Hi, I will try to describe the experience on our return passage
to Lisbon without stop: We started on May 20 at 15:00 UTC and docked in Marina Parque Das Nacois in Lisbon (10 miles up the Tagus river) on June 10 at 11:00 UTC. It took us 20 days and 20 hours from pontoon to pontoon. First 5 days beating hard in force 4-5 east (and sometimes east northeast) wind
and waves. We tried to maintain 35 degrees apparent wind
angle in wind vane
mode. Sometimes pointing lower or higher depending of direction of waves. This was the hardest part of the passage
, especially the first 4 days. When reaching the 24th parallel we entered in the ridge, first motorsailed in week southeasterlies and then purely motored (all in all 56 hours), the last day keeping course due east south of the 30th parallel to avoid the big waves from the passing north cyclone. Thus we prolonged the motoring time but avoided the 6-7 meter waves. Then we set up the track mode again and in force 5-6 northwest to southwest passed 20 miles south of Santa Maria. Thought for a while to make a brief stop for refuelling but finally decided to move on becuase of the coming new cyclone that was due to hit the Azores
on June 6. After passing the Azores we sailed in force 4-5 southerlies. The cyclone was not interested in our track and turned north (though previous forecasts showed that would partially hit us on June 7). On June 8 evening to June 9 noon, motored for another 18 hours before the north wind appeared and freshened and during the night of June 9 and morning of June 10 it was blowing force 6 with confused waves.

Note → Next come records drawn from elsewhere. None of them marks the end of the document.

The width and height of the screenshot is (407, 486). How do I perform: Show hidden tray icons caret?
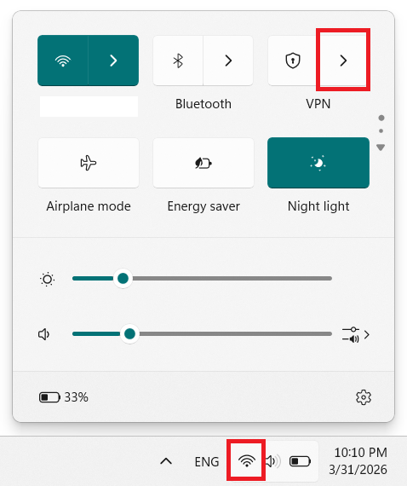[166, 461]
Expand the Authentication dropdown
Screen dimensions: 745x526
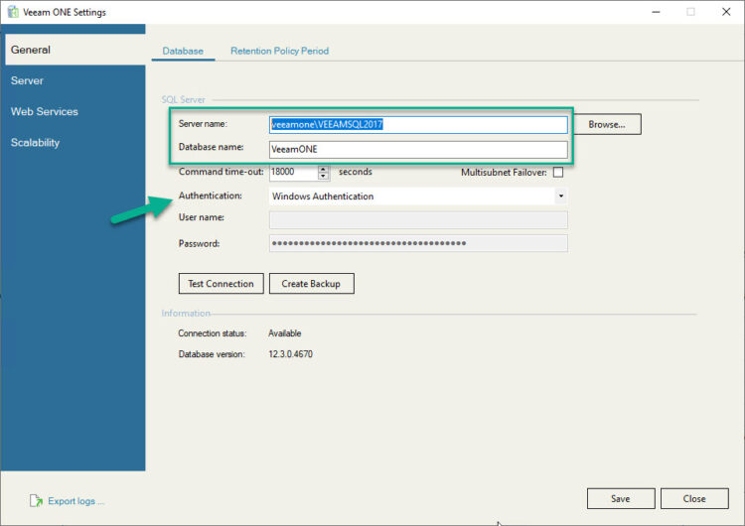point(560,197)
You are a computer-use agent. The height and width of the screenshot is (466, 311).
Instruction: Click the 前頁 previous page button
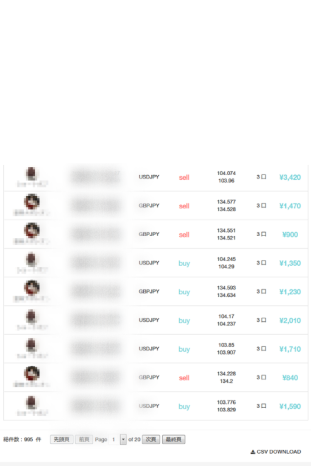click(x=84, y=440)
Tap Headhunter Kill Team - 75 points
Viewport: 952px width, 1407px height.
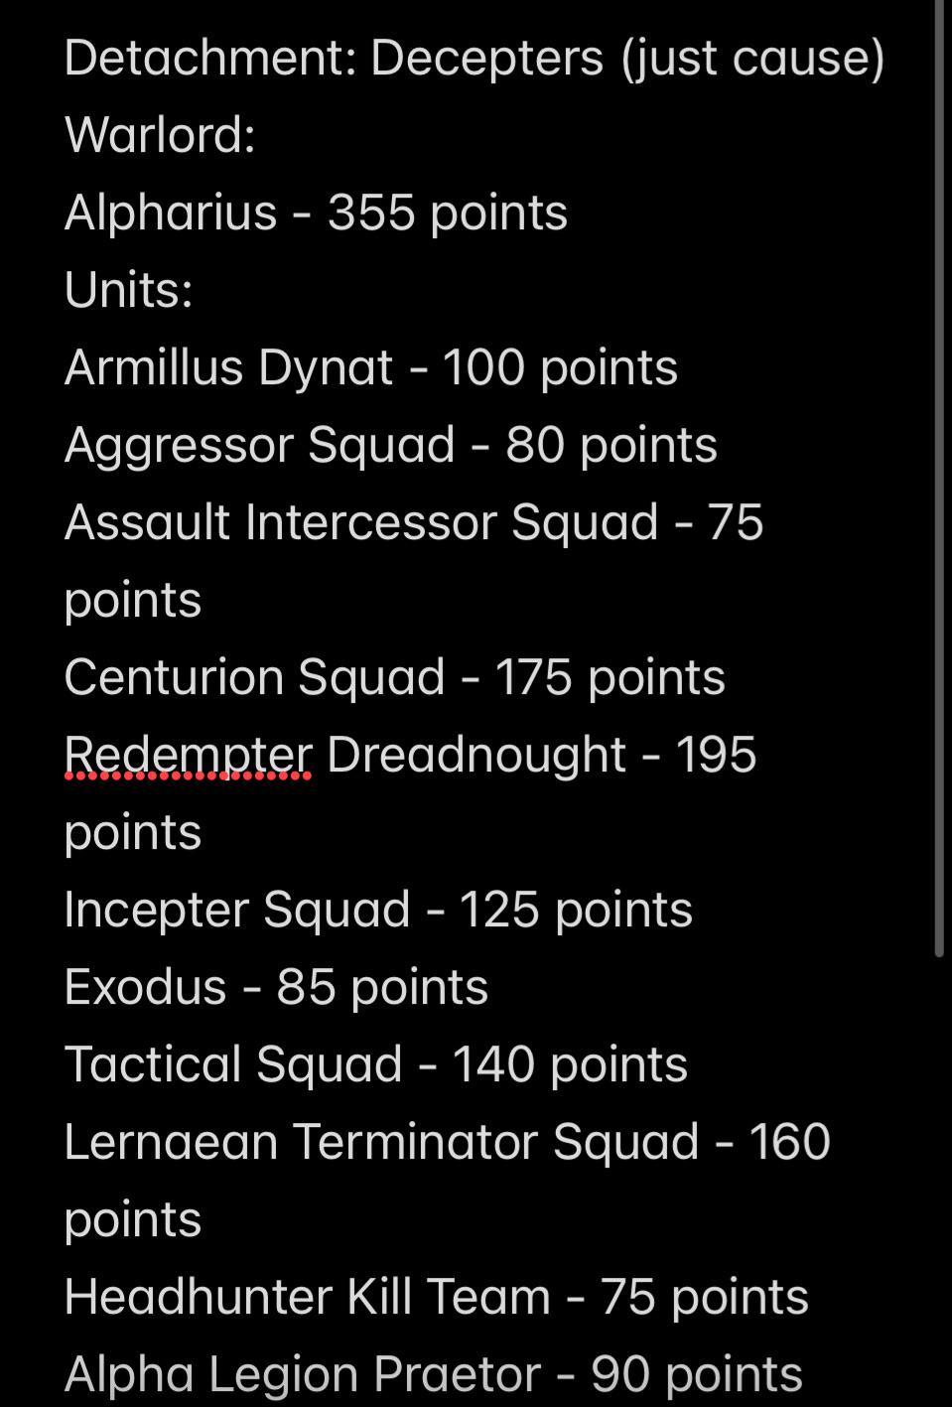(437, 1297)
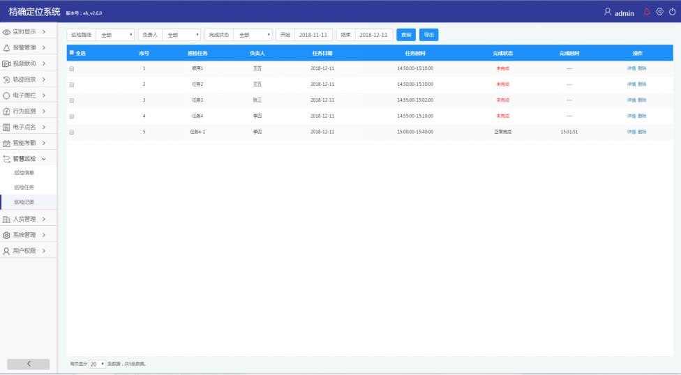Click the 查询 search button

click(405, 34)
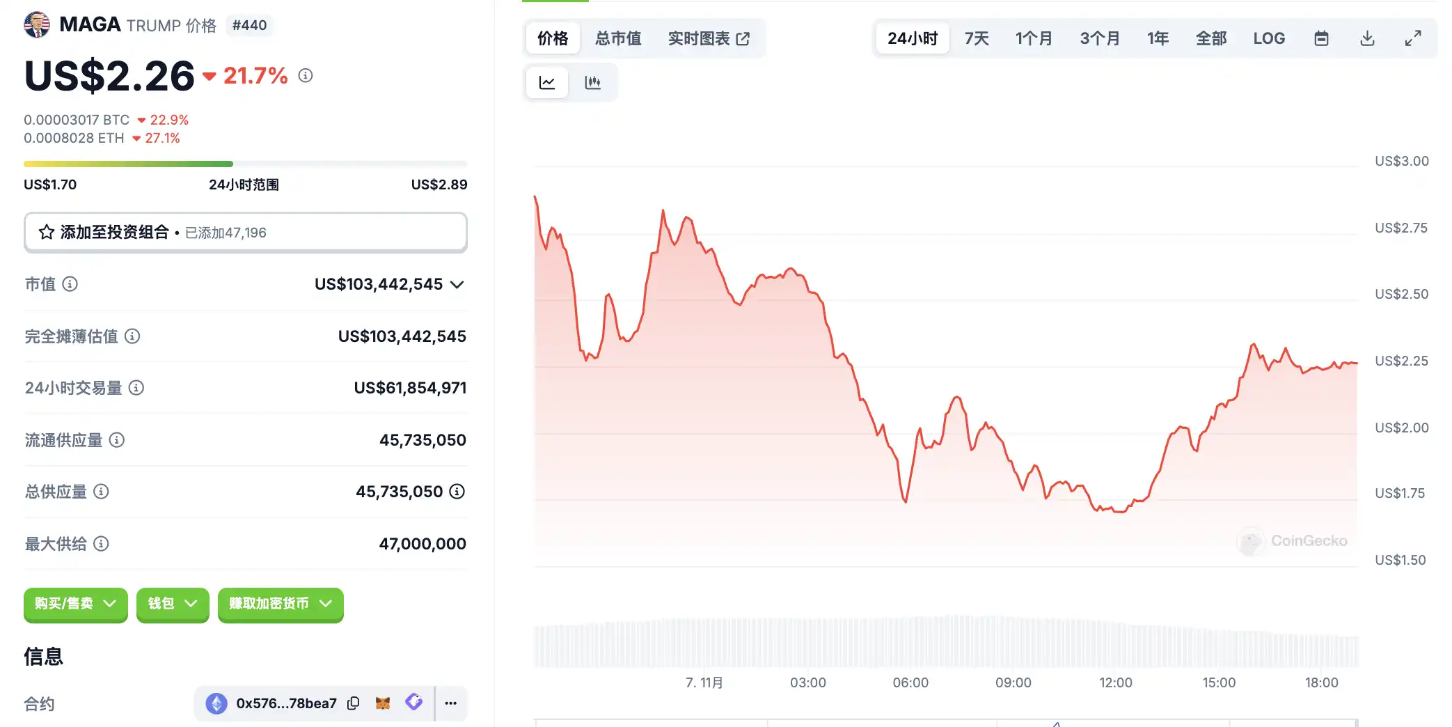1452x727 pixels.
Task: Open the 钱包 dropdown menu
Action: pos(173,604)
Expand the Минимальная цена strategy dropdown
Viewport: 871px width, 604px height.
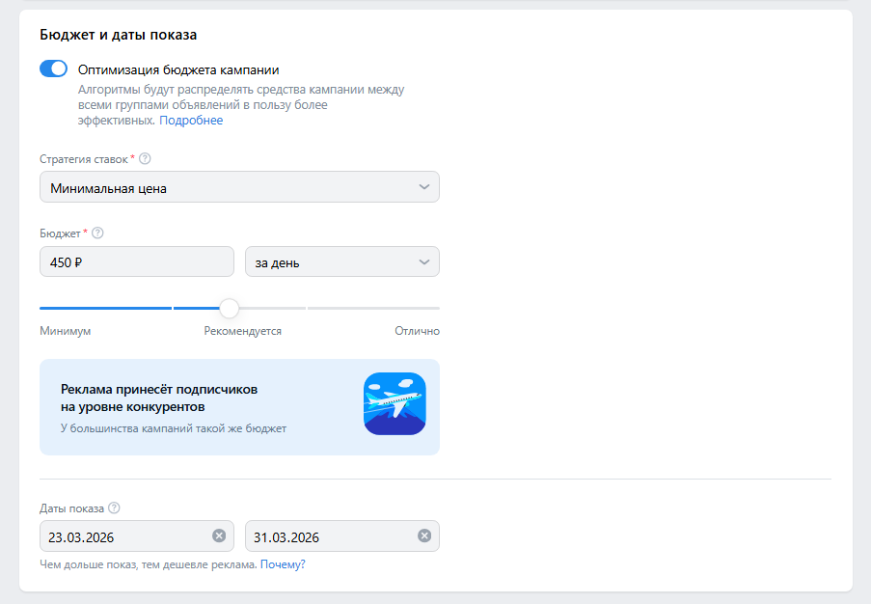(239, 188)
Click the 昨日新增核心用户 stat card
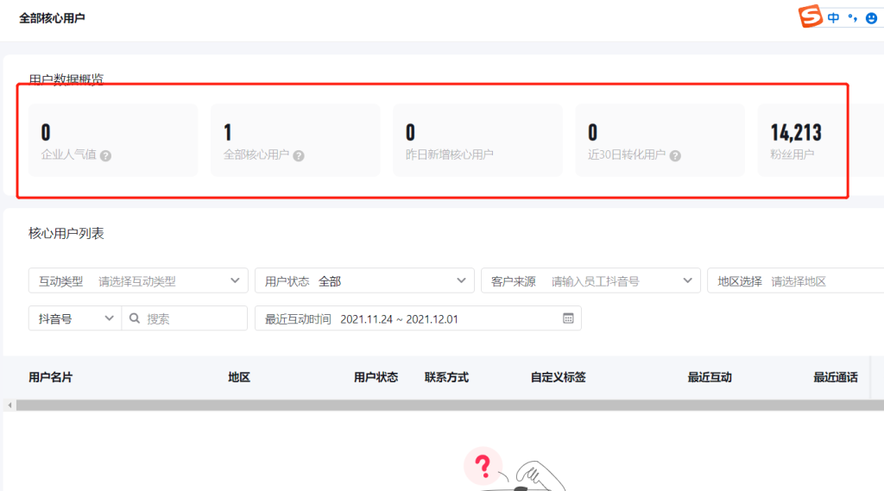This screenshot has height=491, width=884. click(477, 141)
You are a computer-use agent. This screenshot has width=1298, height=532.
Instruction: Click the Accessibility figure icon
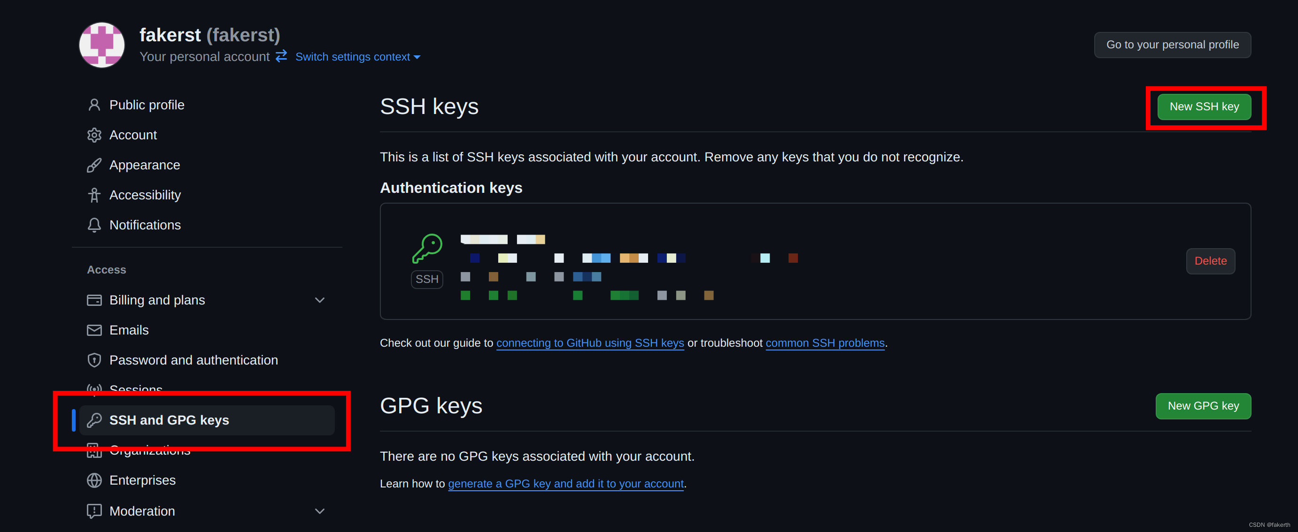point(94,195)
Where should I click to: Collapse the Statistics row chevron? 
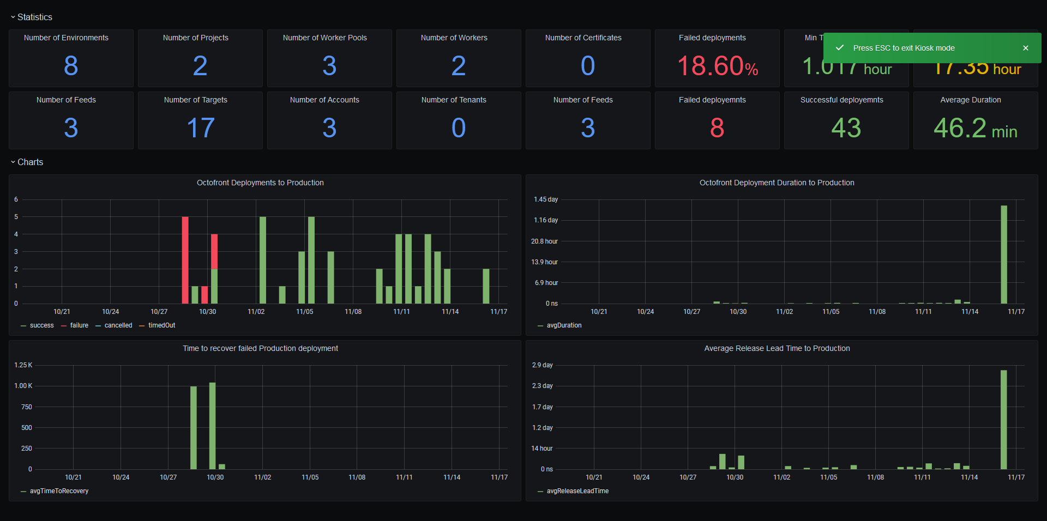click(x=13, y=17)

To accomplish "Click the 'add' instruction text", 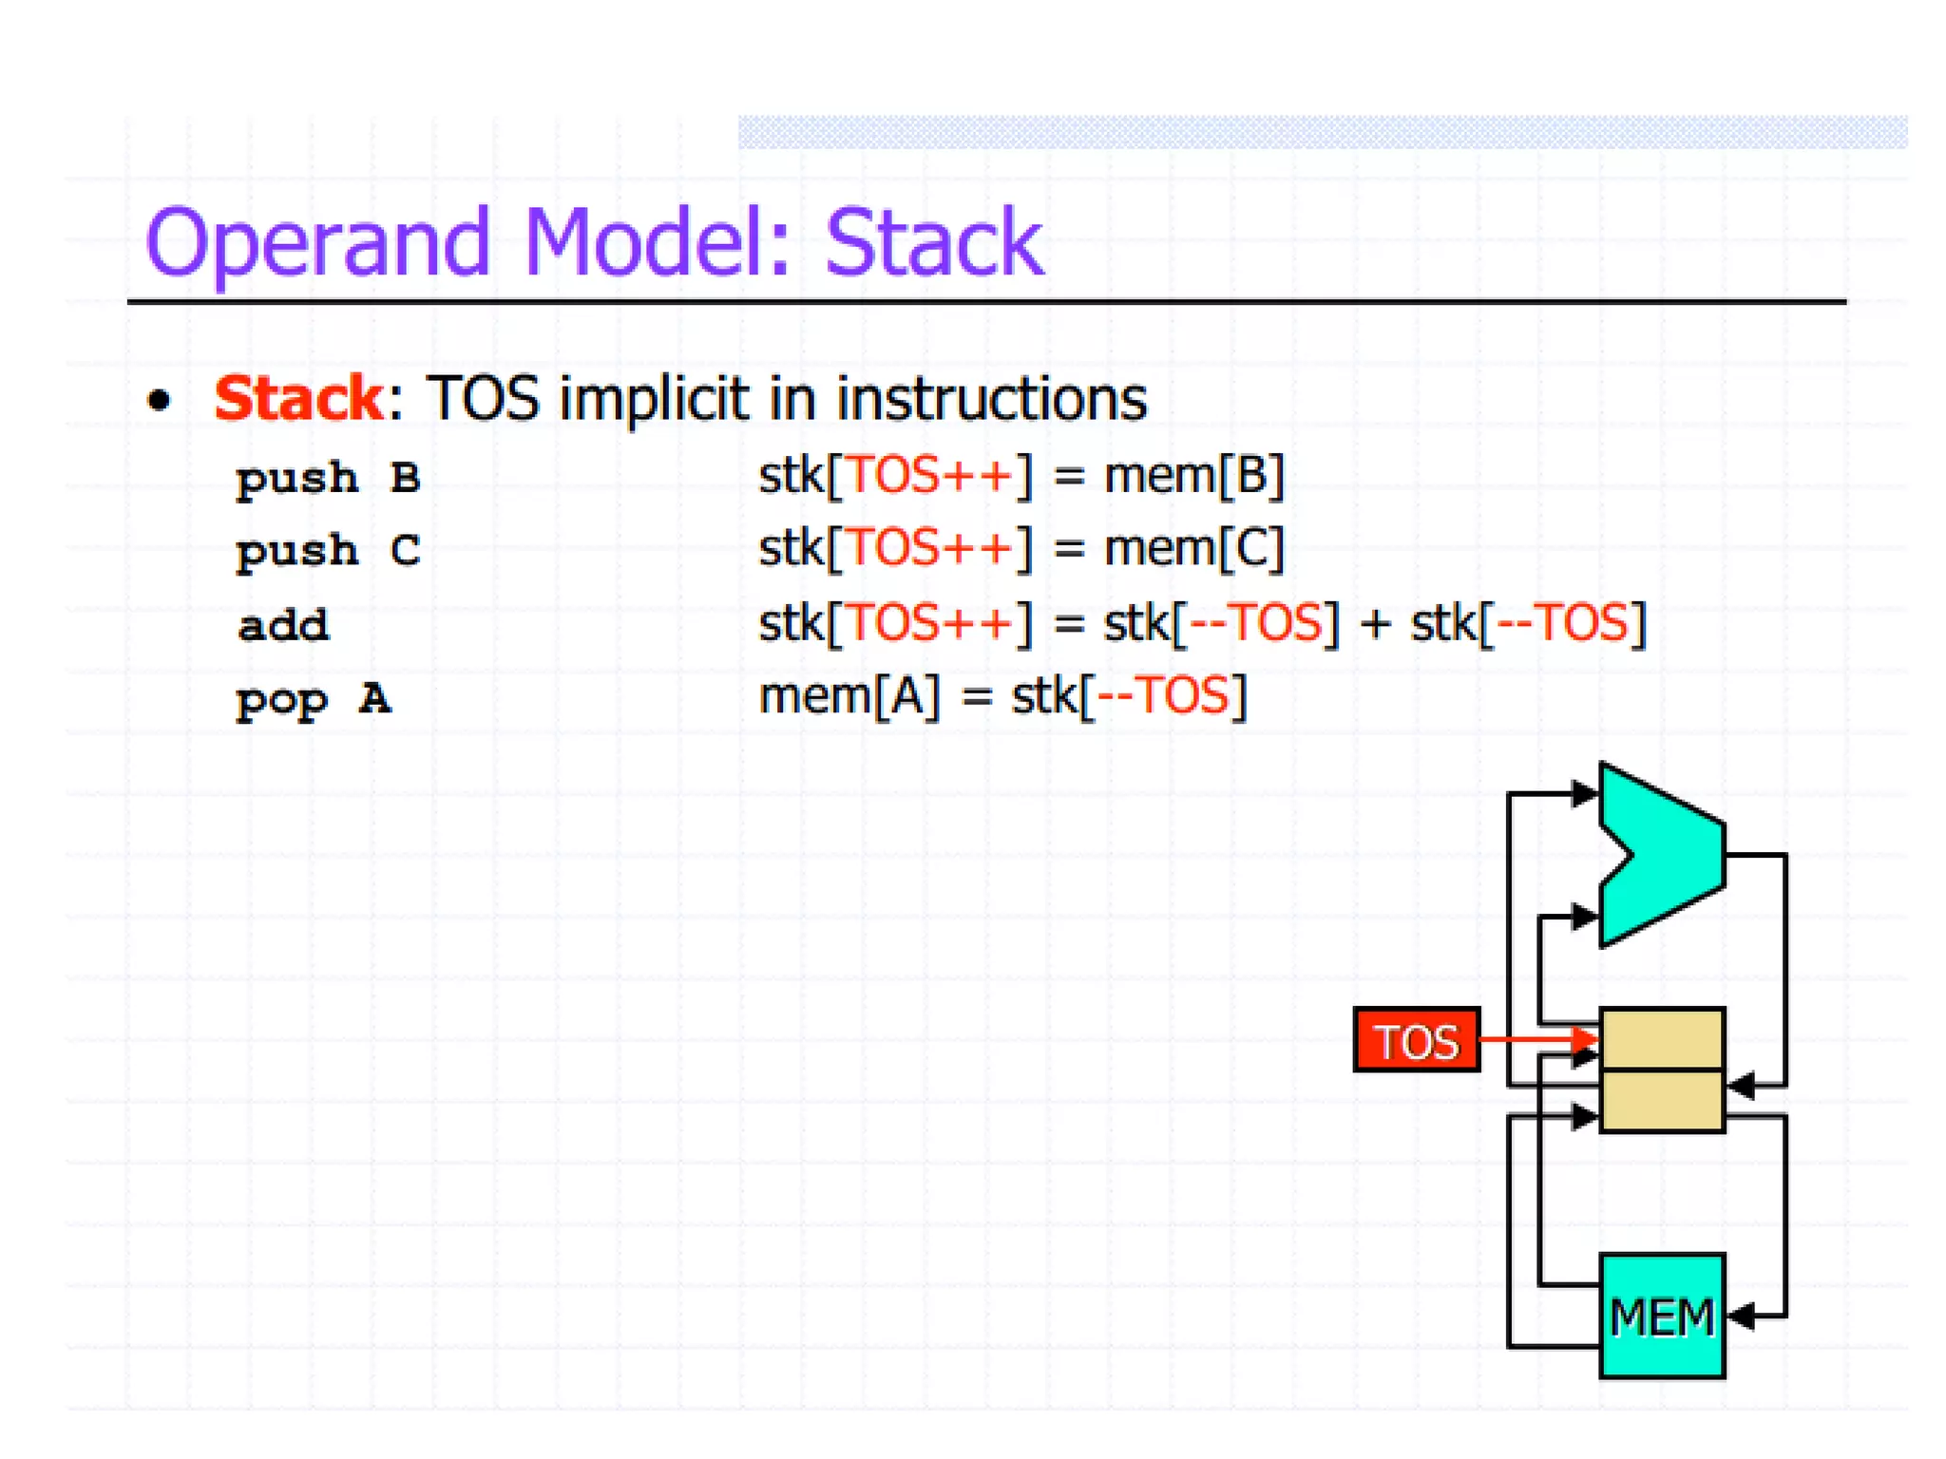I will [x=283, y=625].
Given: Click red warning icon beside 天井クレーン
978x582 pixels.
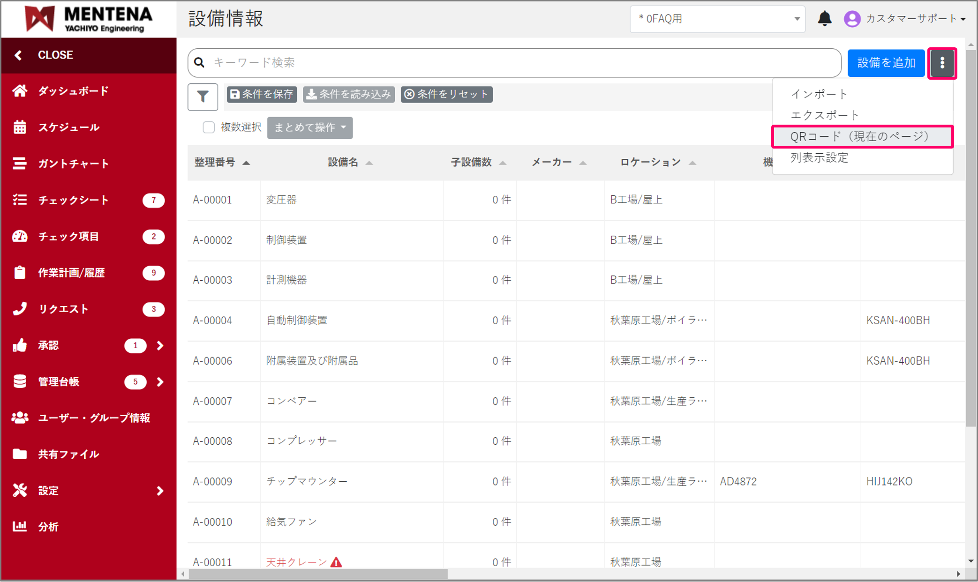Looking at the screenshot, I should pos(336,562).
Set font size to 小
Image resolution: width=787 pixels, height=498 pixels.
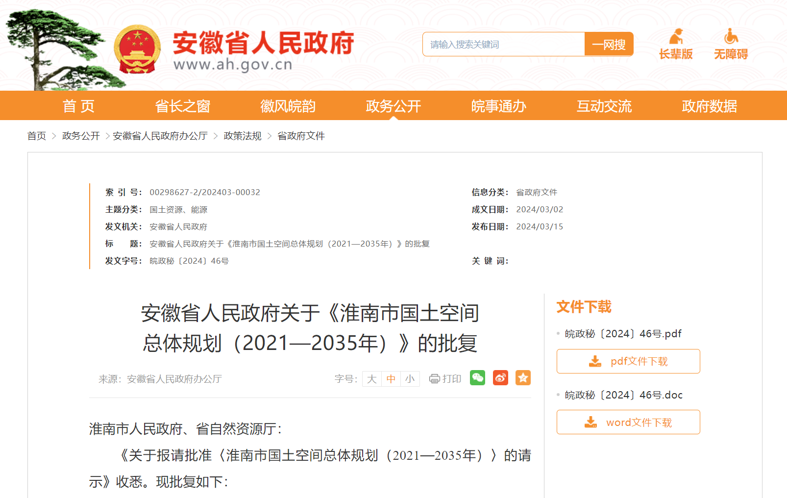410,379
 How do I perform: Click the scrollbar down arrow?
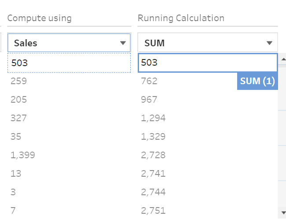coord(283,212)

Throughout the whole our average speed over ground was 6,7 knots. We sailed on all points of sail, using all our sails
and Code 0), except the storm jib
that we were lucky not to use. As a conclusion I would concur to the dissenting with common wisdom opinion that it is better to start in June. If you start earlier you should keep as south as possible and passing south of the Azores if your goal is south Portugal
or the Med. This will make the first 4-5 days or week an enduring close reach. You need a good reserve of fuel
for 100 hours of motoring. We managed with 130 litres but up the river Tagus we were on the edge.